> [Aim] Please reproduce the records below word for word, from their first line through the line containing "click(113, 277)", both included, and leave out the pictures.

> [Records shown]
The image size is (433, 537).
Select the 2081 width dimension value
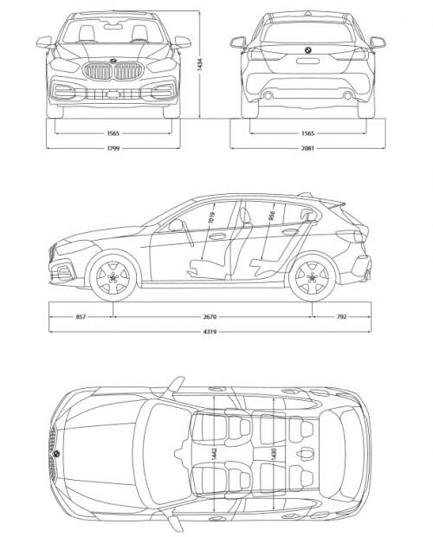click(307, 148)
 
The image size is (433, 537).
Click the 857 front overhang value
click(81, 317)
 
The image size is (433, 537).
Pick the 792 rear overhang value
click(340, 317)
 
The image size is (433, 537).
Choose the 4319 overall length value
click(210, 333)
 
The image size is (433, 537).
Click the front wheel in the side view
click(113, 277)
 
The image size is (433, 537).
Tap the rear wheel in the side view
click(311, 277)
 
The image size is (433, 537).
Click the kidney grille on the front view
click(113, 72)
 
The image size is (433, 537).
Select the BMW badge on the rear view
click(307, 55)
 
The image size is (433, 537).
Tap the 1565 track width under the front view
click(113, 133)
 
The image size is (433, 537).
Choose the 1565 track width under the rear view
click(307, 133)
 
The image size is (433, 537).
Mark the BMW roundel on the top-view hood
click(55, 454)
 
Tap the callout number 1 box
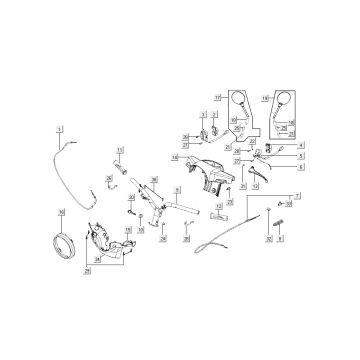tap(60, 131)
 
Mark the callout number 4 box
tap(301, 146)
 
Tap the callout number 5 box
tap(301, 157)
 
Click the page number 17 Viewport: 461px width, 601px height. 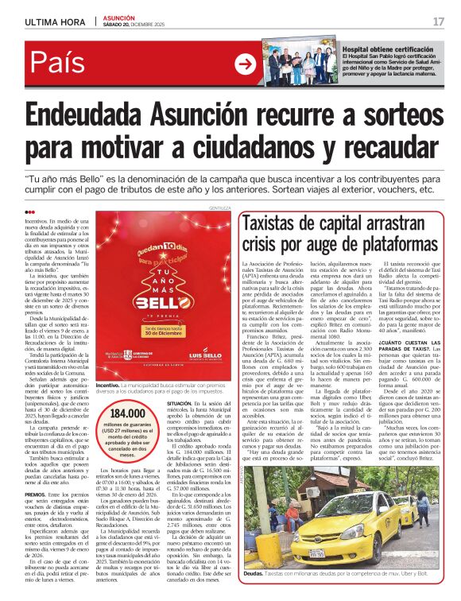point(438,21)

> [Worked solution]
The image size is (433, 537).
Select the 2081 width dimension value
click(307, 148)
 
The image size is (433, 537).
Click the 857 front overhang value
click(81, 317)
 
The image size is (433, 537).
Pick the 792 rear overhang value
click(340, 317)
 
The image size is (433, 537).
Choose the 4319 overall length value
click(210, 333)
 
The image size is (433, 537).
Click the front wheel in the side view
click(113, 277)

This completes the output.